Saved data entries
------------------------
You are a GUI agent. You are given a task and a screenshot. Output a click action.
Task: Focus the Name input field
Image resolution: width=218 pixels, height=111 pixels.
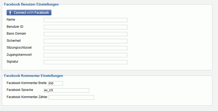[x=85, y=20]
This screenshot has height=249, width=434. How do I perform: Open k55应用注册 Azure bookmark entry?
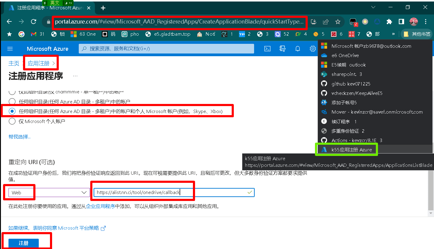coord(351,150)
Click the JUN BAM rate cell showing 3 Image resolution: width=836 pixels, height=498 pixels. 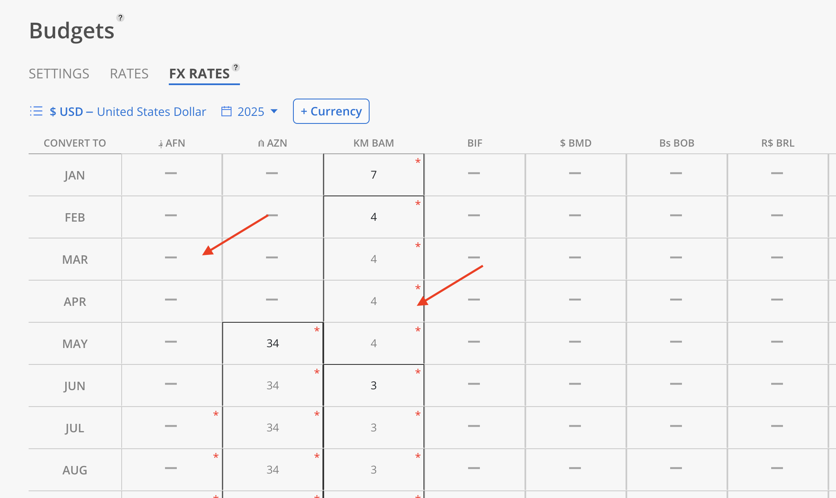pyautogui.click(x=373, y=386)
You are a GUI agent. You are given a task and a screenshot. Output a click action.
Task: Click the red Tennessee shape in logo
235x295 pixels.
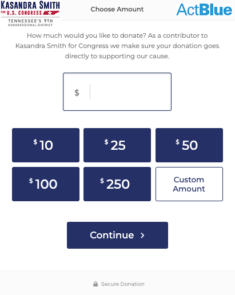(x=51, y=13)
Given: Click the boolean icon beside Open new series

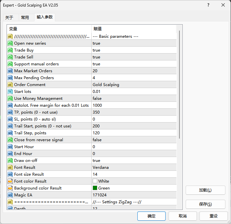Looking at the screenshot, I should (10, 43).
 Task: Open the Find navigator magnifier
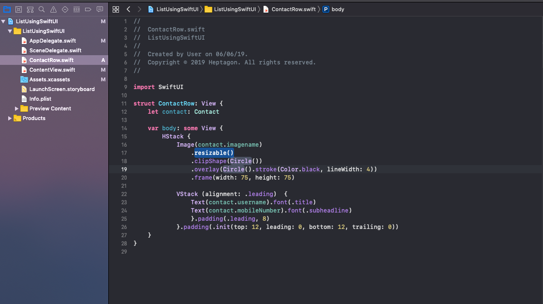(x=42, y=9)
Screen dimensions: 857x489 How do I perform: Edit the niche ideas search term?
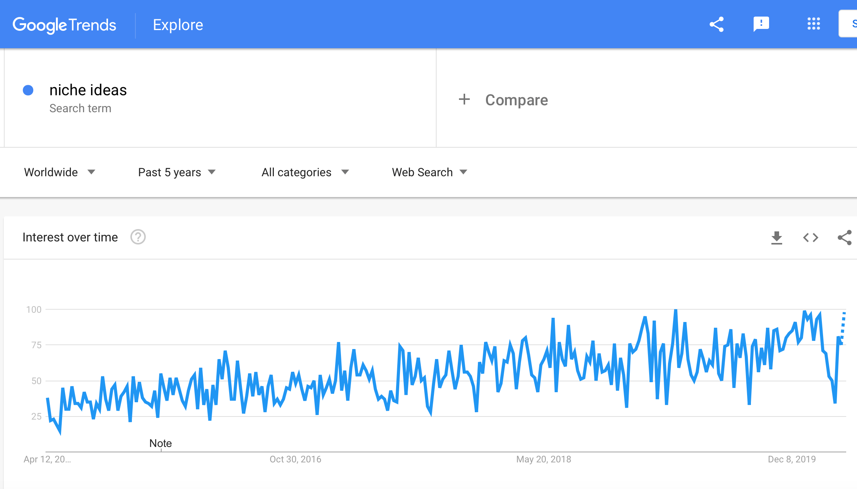click(88, 90)
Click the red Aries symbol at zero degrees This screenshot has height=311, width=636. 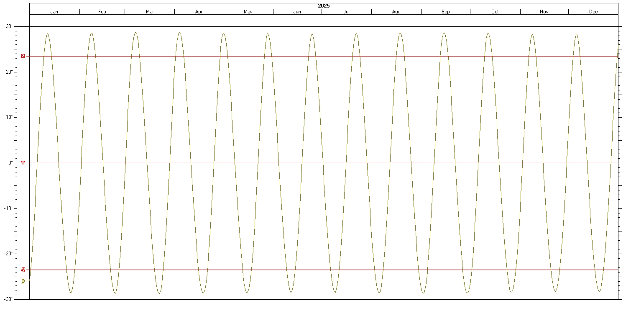(23, 163)
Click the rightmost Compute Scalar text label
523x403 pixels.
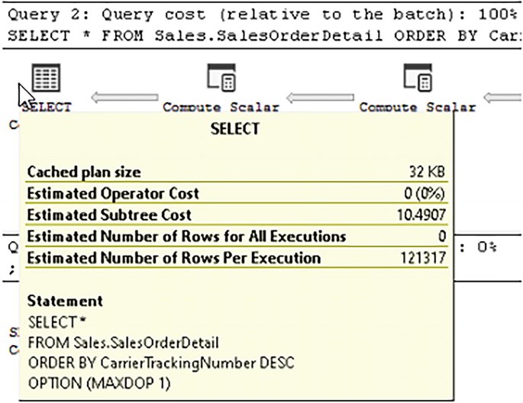coord(418,108)
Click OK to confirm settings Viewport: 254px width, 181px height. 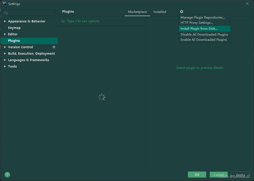197,175
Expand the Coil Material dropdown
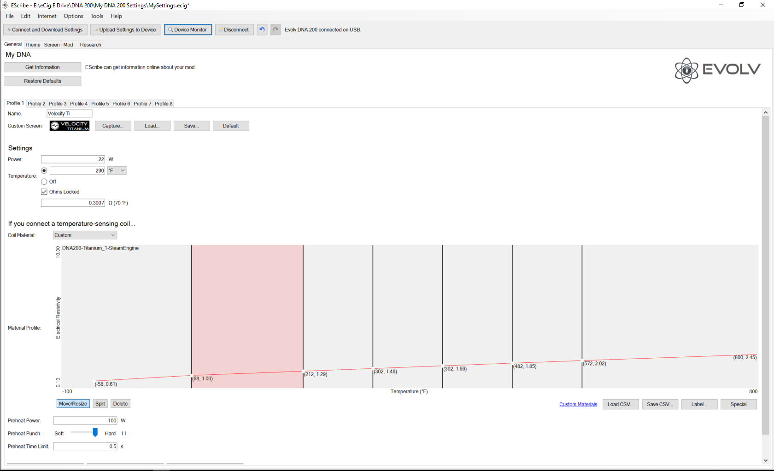Screen dimensions: 774x471 point(85,235)
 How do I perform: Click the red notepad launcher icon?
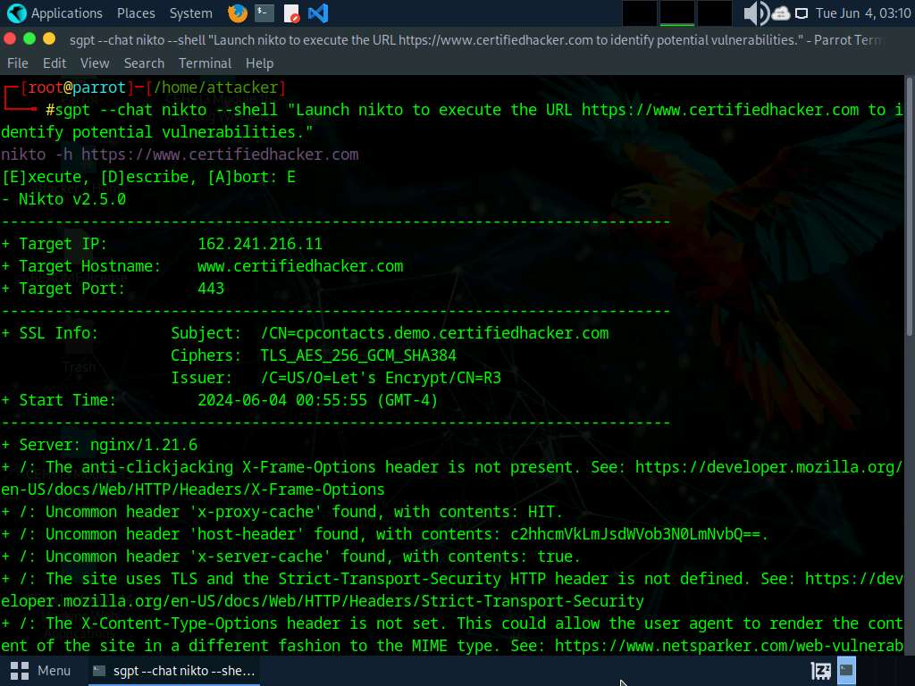[x=291, y=13]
------------------------
## Assignment
Please retype, exactly and with the pictures left out, the lines from the line containing "How do I perform: Click" through the last line of the records above.

## Reply to the exercise
 How do I perform: Click the red notepad launcher icon?
[x=291, y=13]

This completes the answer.